#### ACTIVITY:
The count of lines below that include the string "screenshot" is the whole answer.

#### SOURCE RECORDS:
____________________
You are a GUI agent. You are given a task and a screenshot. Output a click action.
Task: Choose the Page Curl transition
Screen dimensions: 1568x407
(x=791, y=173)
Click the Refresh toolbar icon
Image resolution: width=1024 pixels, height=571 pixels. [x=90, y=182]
____________________
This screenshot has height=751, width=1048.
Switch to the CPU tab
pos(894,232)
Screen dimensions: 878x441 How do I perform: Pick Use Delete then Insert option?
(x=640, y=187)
____________________
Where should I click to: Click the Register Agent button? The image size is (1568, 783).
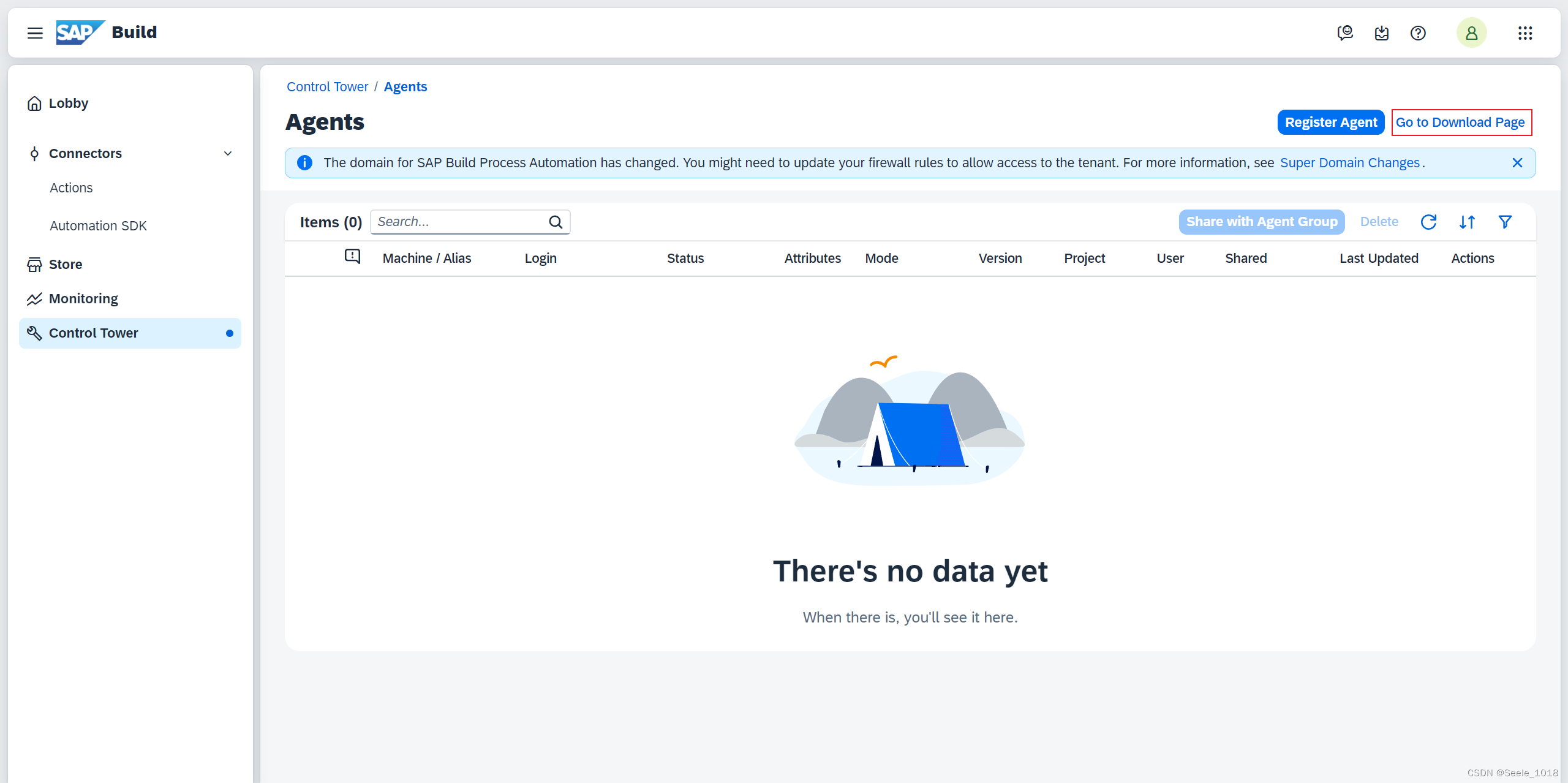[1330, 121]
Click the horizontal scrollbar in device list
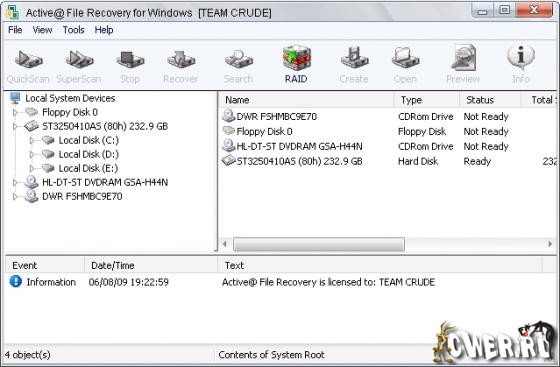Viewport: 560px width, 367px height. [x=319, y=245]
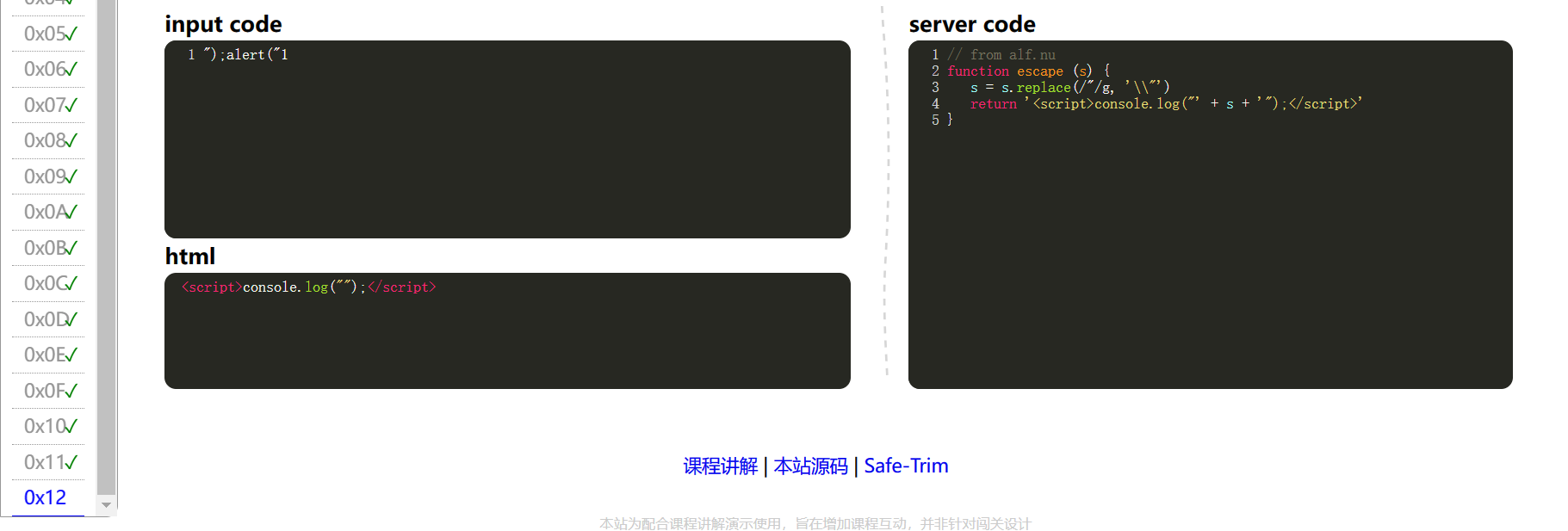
____________________
#### ANSWER TO THIS PROBLEM:
2